Recast the lines from the one containing "Select Италия value" through the end of the data as a two-column CSV with the columns "text" and "answer", and give one row for each text and its answer. Put each value in its own quoted field, with line breaks turned into spaces.
======== Dataset content
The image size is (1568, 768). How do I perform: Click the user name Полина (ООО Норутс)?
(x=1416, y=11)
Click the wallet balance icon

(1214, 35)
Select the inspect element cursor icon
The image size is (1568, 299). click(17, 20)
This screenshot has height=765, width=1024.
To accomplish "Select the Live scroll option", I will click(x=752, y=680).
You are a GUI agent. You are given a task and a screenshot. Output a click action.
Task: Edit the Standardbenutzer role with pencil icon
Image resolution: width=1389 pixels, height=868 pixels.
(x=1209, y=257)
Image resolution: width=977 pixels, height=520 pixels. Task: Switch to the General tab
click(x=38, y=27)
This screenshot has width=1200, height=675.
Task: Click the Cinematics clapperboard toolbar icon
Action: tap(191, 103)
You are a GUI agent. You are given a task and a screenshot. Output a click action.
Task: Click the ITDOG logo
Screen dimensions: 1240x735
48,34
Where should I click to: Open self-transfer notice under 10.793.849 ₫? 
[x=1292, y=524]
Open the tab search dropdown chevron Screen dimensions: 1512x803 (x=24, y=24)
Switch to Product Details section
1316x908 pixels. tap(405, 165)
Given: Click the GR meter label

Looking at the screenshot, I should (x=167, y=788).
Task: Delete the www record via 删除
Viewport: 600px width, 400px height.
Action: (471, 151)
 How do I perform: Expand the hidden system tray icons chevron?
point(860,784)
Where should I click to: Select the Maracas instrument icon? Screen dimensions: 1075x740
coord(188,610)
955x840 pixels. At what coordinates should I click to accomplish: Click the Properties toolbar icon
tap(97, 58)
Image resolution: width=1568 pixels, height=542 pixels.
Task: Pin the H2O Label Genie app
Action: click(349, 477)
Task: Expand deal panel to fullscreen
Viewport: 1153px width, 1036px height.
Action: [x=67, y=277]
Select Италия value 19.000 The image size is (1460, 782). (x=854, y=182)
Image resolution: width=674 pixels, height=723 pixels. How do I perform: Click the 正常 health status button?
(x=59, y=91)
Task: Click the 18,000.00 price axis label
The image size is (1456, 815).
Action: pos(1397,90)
================
Result of the task ::
text,answer
"Select Италия value 19.000 The image size is (1460, 782).","(x=854, y=182)"
"Image resolution: width=674 pixels, height=723 pixels. How do I perform: Click the 正常 health status button?","(x=59, y=91)"
"Task: Click the 18,000.00 price axis label The image size is (1456, 815).","Action: pos(1397,90)"